A healthy lifestyle is fueled by nutrient-rich foods that give your body the energy it needs. But some of these foods come with high calorie counts, and the “healthy” label doesn't mean it's okay to consume unlimited amounts of them.

Keep your calorie count in check by moderating your serving size. And for those days when you really need an indulgence? Dial up the activity level to burn off that excess energy.

1. Packaged fruit and nut mix

A favorite of those with an active lifestyle, fruit and nut mix offers fat for sustenance and protein for muscle repair. The varieties are almost endless, but calorie-counters beware: pre-packaged bags are often heavy in calories.

Homemade versions are a delicious and a healthier option—unless you’re moving house, in which case you’ll burn those calories and then some.

2. Sultanas (raisins)

Though essentially just dried-out grapes, the concentration of sugars makes sultanas relatively high in calories compared to their less wrinkled cousins. In fact, you can have twice as many grapes for half the calories.

Or eat a full serving of sultanas and erase the guilt by tidying the house and giving the floor a good mop.

3. Hummus

A delicious Middle Eastern dip made from chickpeas, garlic, tahini and lemon juice, hummus has a guaranteed place in fridges and on dinner party tables. As delicious as it is, it’s also relatively caloric.

But there’s good news: if you can’t keep it to a couple tablespoons, you can work off those extra calories with some garden landscaping.

- **Action item**
Please name the ingredients that the text on high-calorie healthy foods lists for hummus.

Pixel coordinate grounding data

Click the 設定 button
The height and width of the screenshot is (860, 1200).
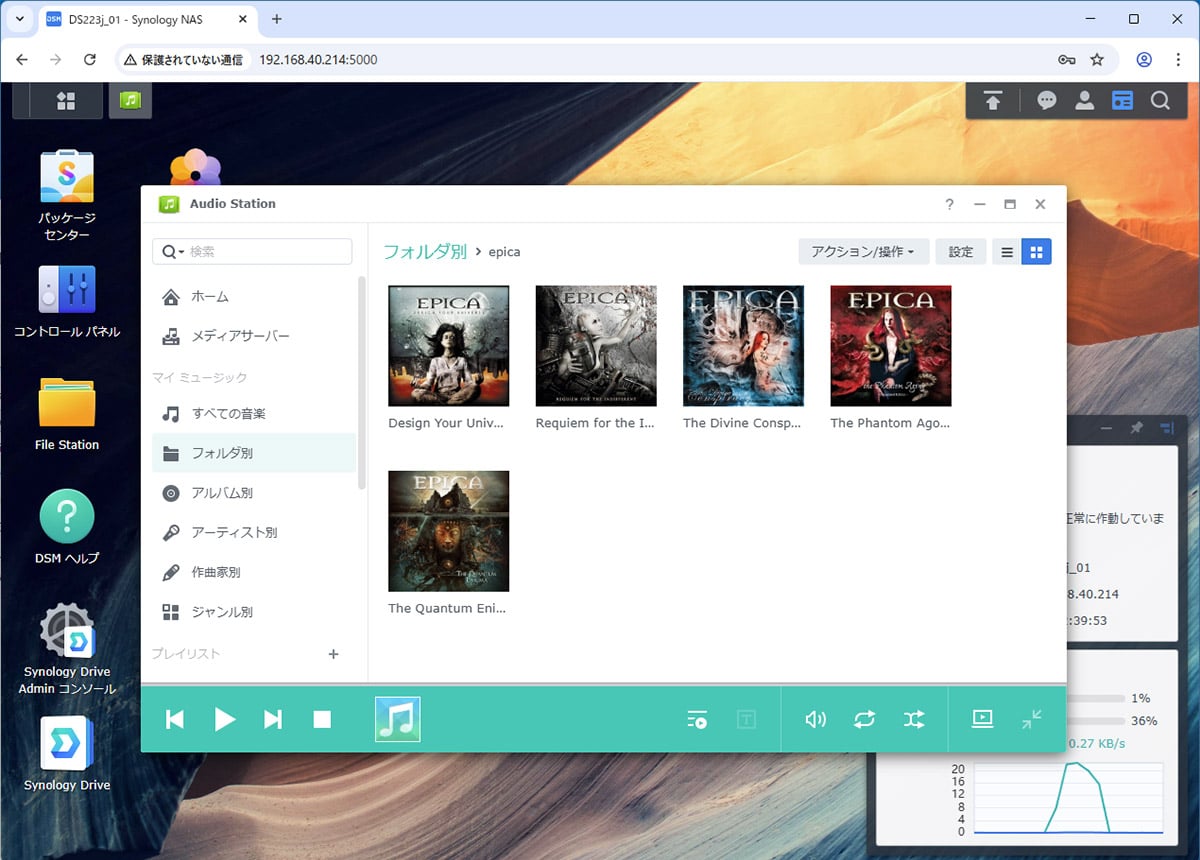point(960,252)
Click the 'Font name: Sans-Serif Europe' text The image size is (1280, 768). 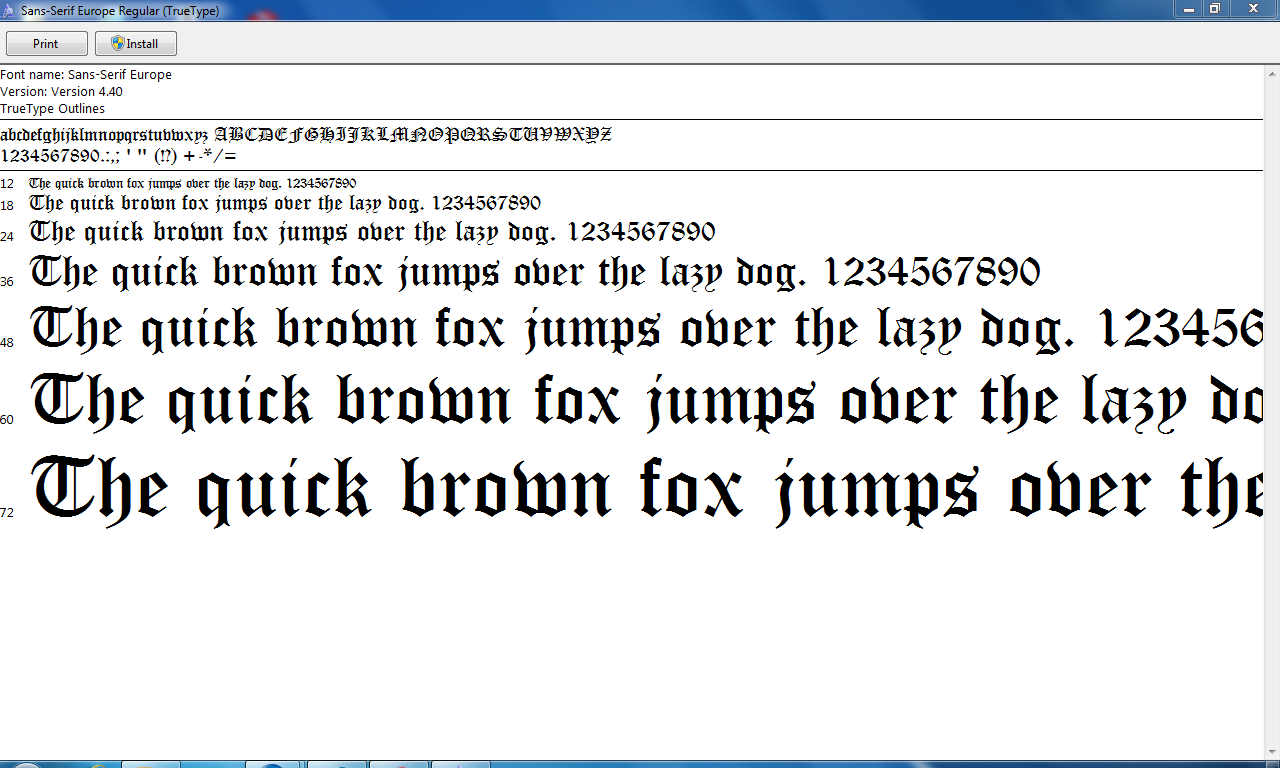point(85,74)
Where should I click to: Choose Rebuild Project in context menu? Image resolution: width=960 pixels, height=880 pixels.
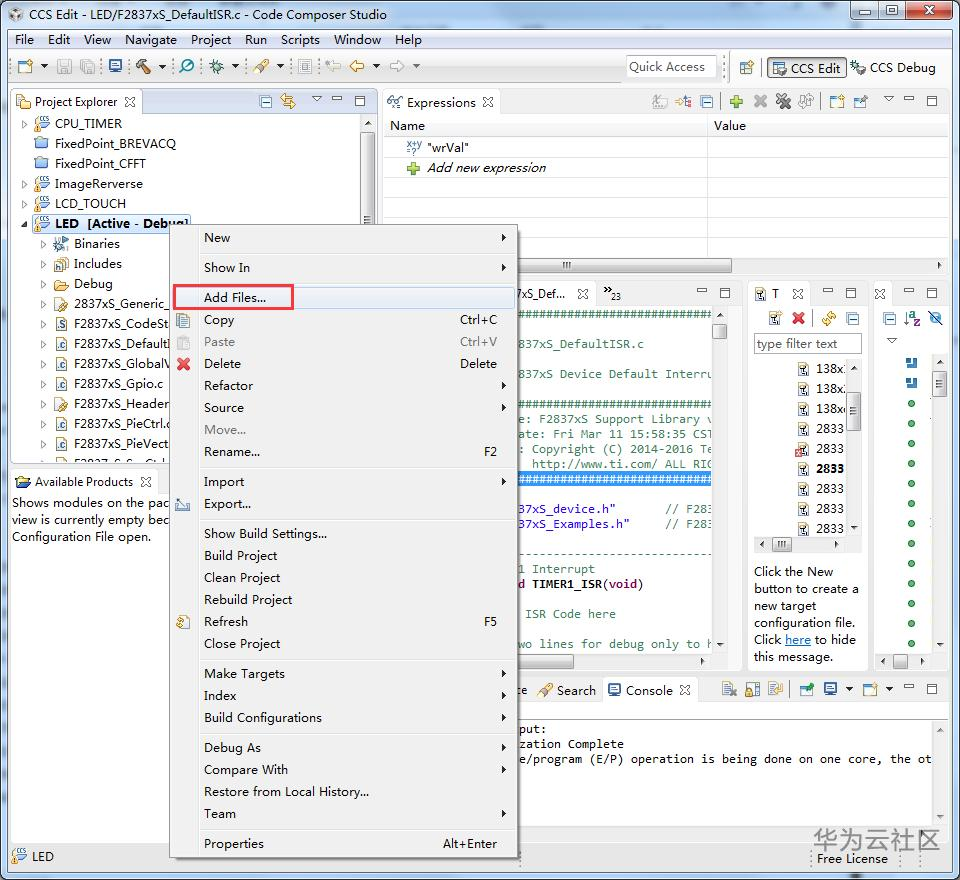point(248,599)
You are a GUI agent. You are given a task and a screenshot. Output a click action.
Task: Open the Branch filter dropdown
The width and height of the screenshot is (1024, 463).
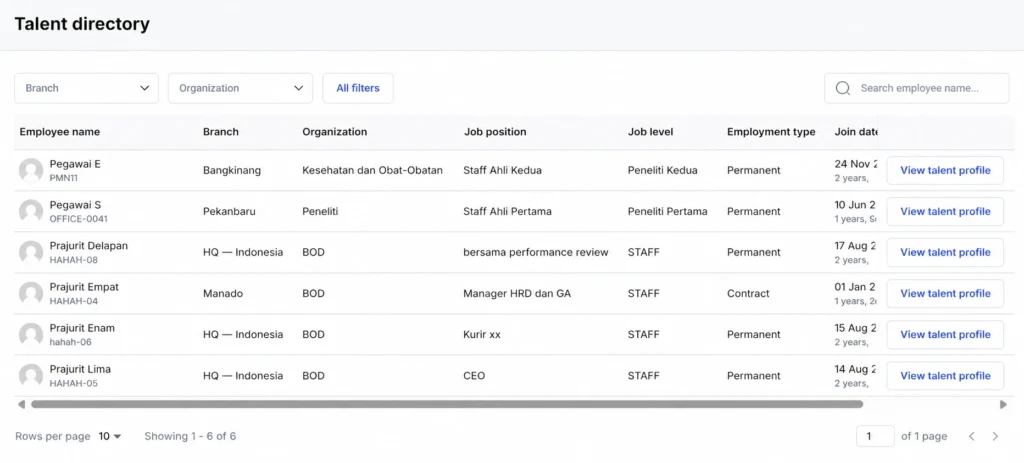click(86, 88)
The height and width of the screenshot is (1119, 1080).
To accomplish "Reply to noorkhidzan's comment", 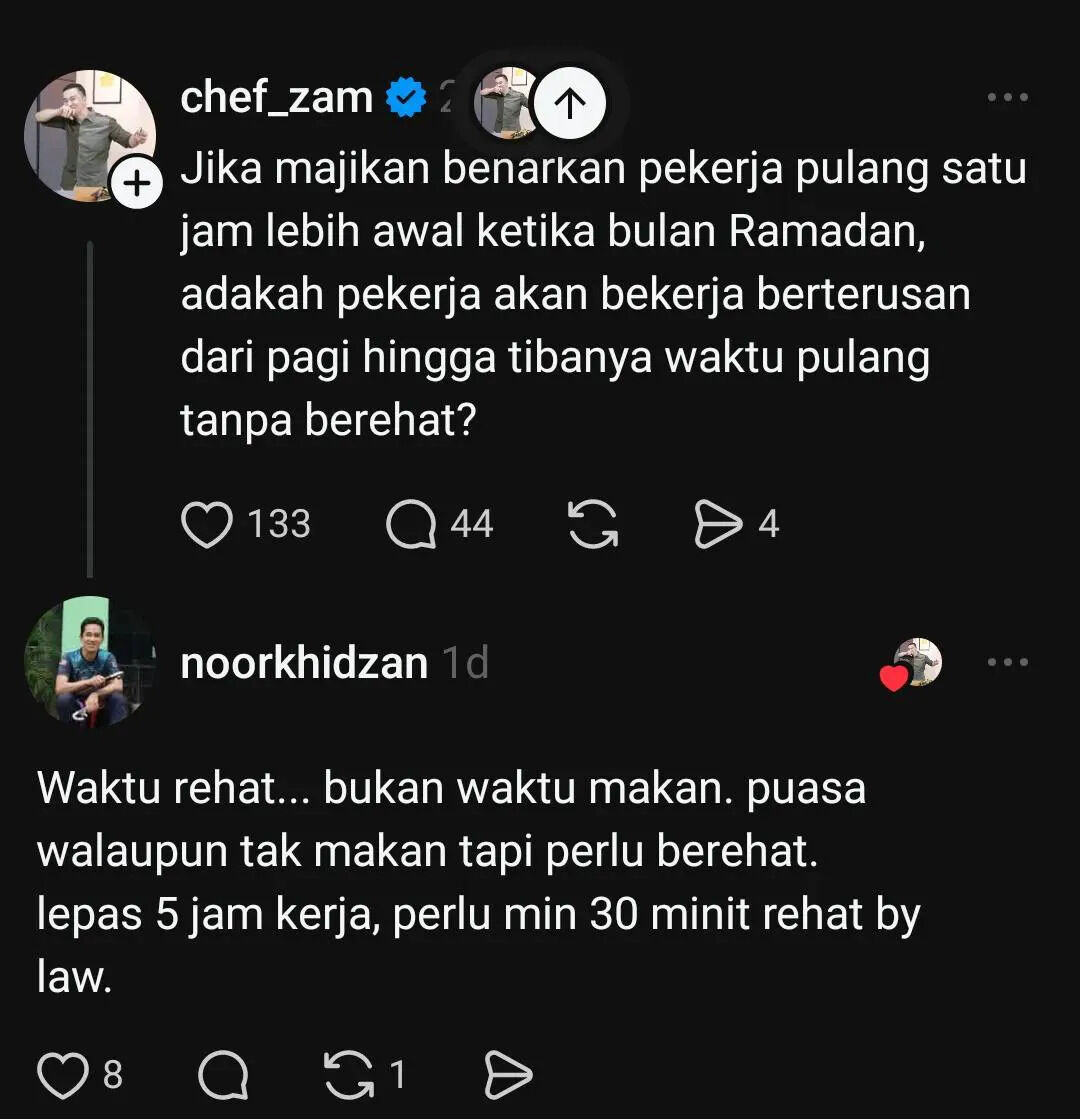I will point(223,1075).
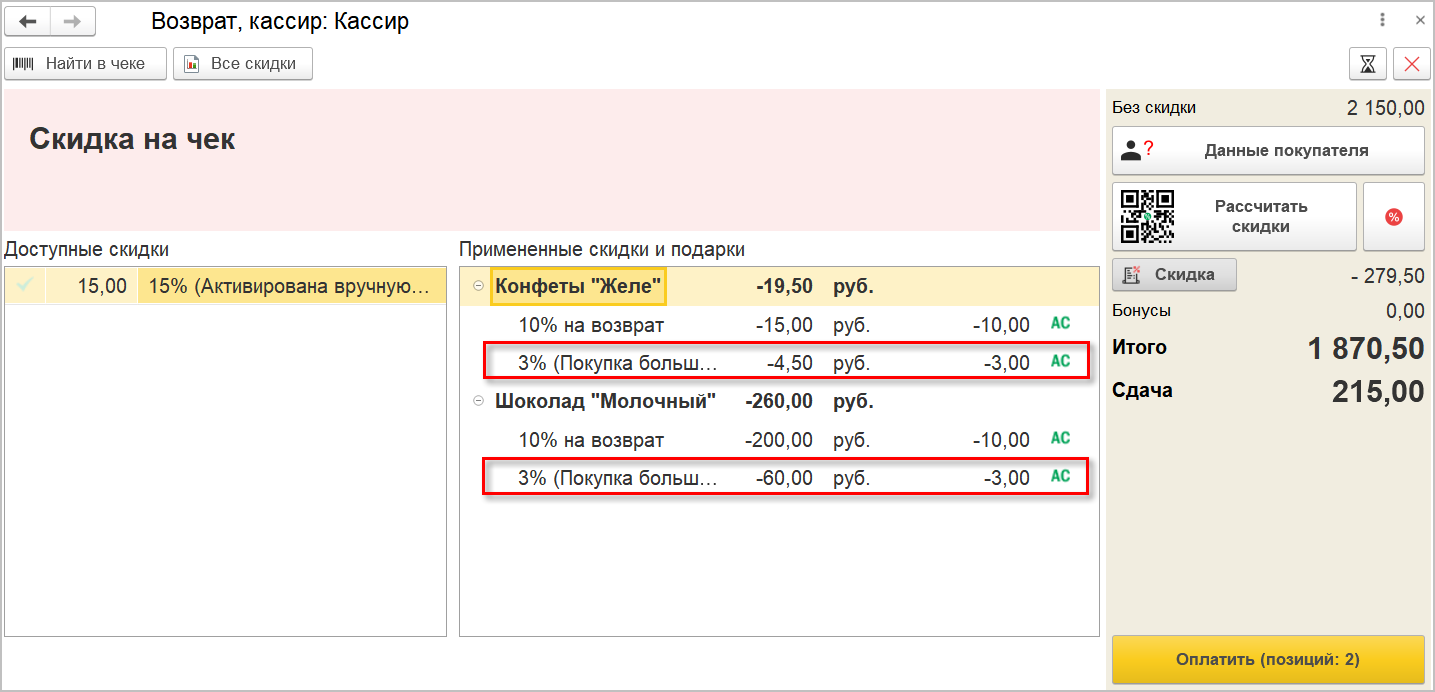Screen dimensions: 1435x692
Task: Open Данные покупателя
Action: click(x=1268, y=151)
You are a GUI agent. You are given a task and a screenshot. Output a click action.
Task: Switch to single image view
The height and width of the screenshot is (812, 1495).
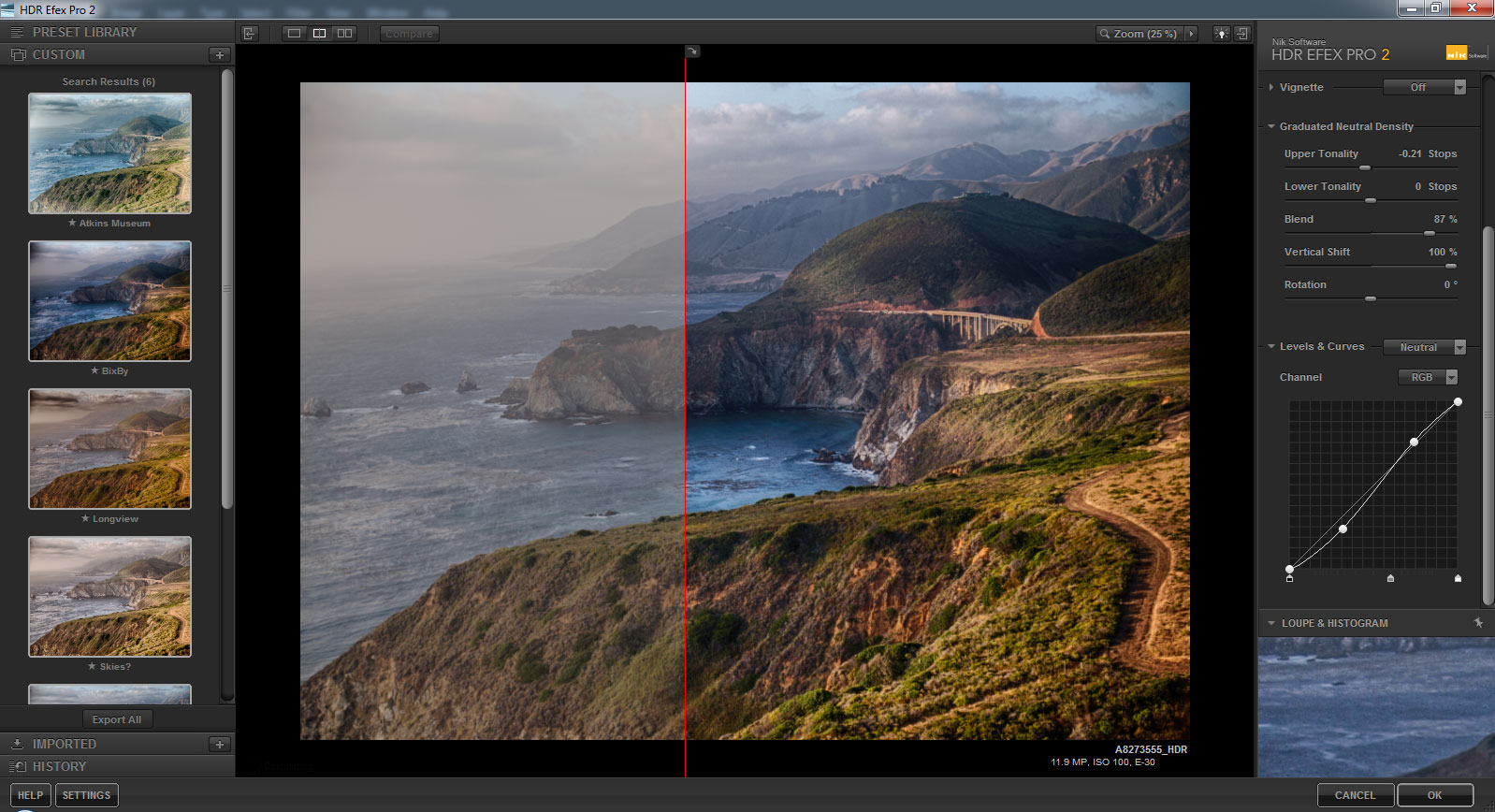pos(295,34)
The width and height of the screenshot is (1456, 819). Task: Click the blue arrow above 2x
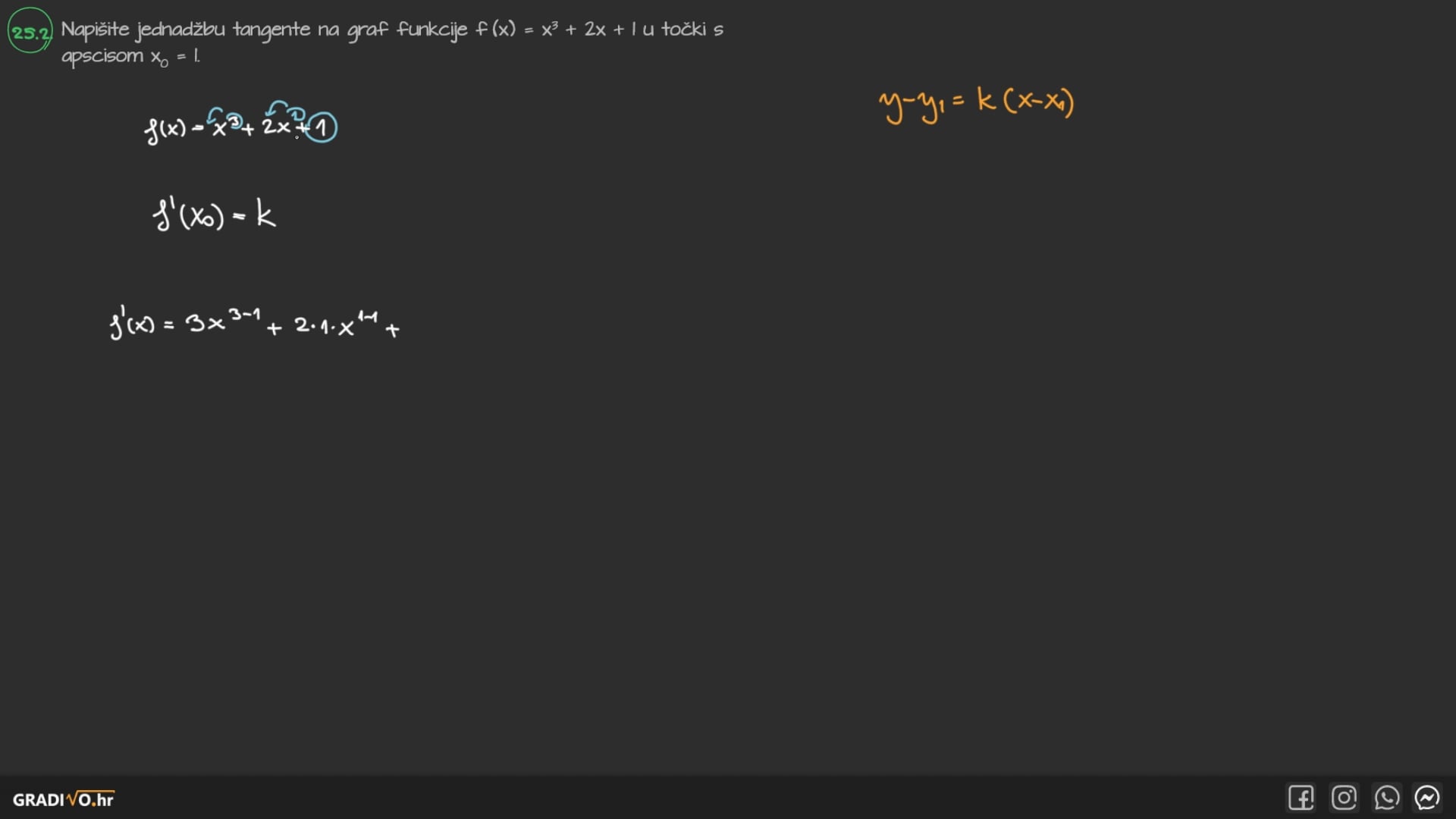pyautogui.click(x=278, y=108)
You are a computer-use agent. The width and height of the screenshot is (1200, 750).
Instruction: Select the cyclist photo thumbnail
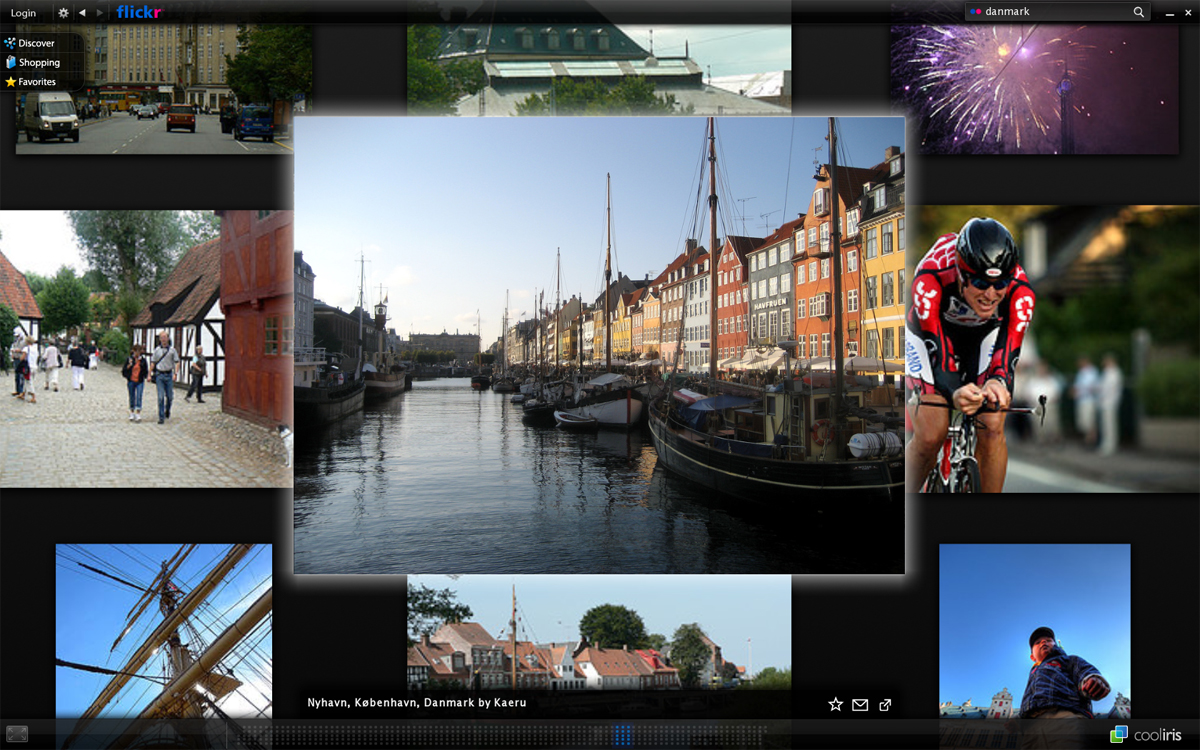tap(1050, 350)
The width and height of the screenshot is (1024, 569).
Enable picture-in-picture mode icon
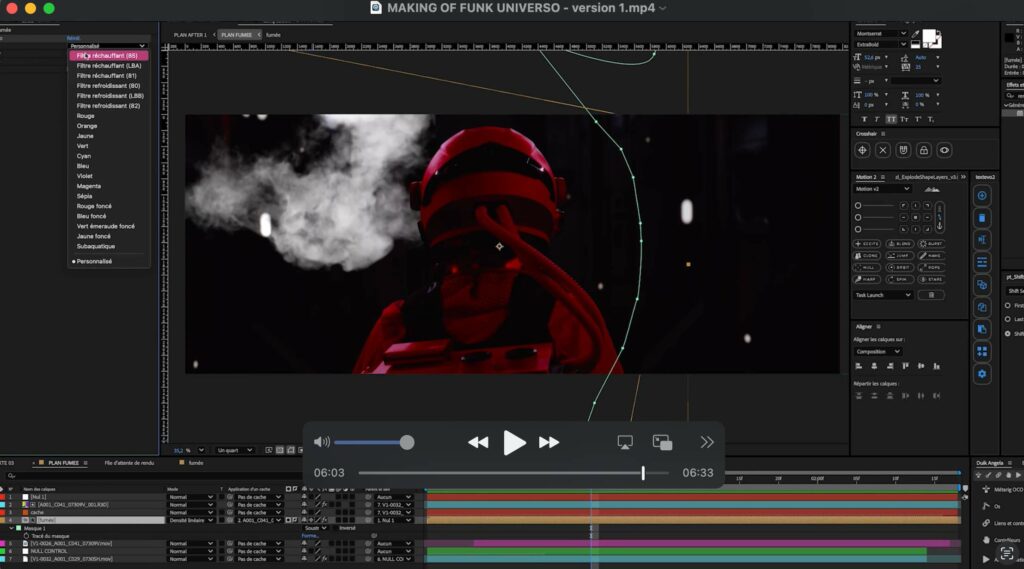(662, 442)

- **Task response**
Chickpeas, garlic, tahini and lemon juice.